Dialogue with standard setters. Amendments to IAS 1 regarding non-current liabilities with covenants

By | 2023-09-28T10:03:10+02:00 September 28th, 2023|

Stefano Bianchi / Financial Reporting / 1-2023


The International Accounting Standards Board (IASB) in January 2020 issued “Classification of Liabilities as Current or Non-current”, which amended IAS 1 Presentation of Financial Statements. The main purpose of the amend-ments regards the classification of financial liabilities and how to classify them under particular circumstances. The amendments are proposed to be effective for annual reporting periods beginning on or after 1 January 2023, with earlier application permitted. Due to feedback received and enquiries about the classification of financial liabilities with financial covenants, in December 2020 the IFRS Interpretations Committee (IFRIC) published a tentative agenda decision in response to such feedback.

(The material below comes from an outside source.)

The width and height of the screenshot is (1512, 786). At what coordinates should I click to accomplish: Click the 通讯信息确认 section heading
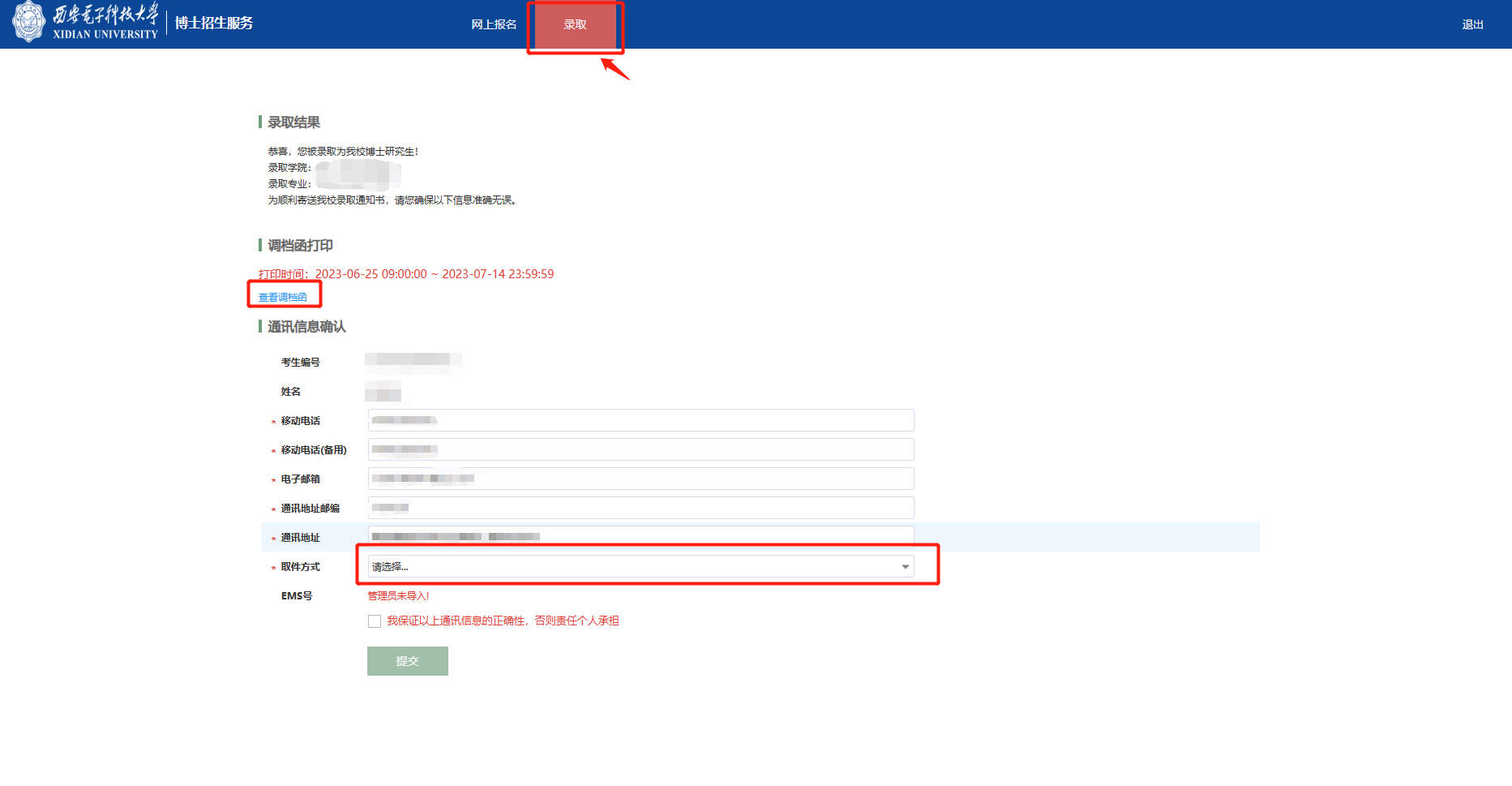pos(306,327)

Subsequently, in October 2022 the International Accounting Standards Board (IASB) published a document titled “Non-current Liabilities with Covenants (Amendments to IAS 1)”. The purpose of this document is to clarify the conditions with which an entity must comply within twelve months after the reporting period affect the classification of a liability. The amendments are ef-fective for reporting periods beginning on or after 1 January 2024. The classification of financial liabilities as current or non-current is an im-portant consideration for financial reporting purposes, as it can have a significant impact on a company’s financial statements and financial ratios. Current liabilities are those that are expected to be settled within one year, while non-current liabilities are those that are expected to be settled beyond that time frame. The purpose of the following review is to analyse the main impacts of the amendments on the classification of the financial liabilities with covenants and the project’s history and timeline.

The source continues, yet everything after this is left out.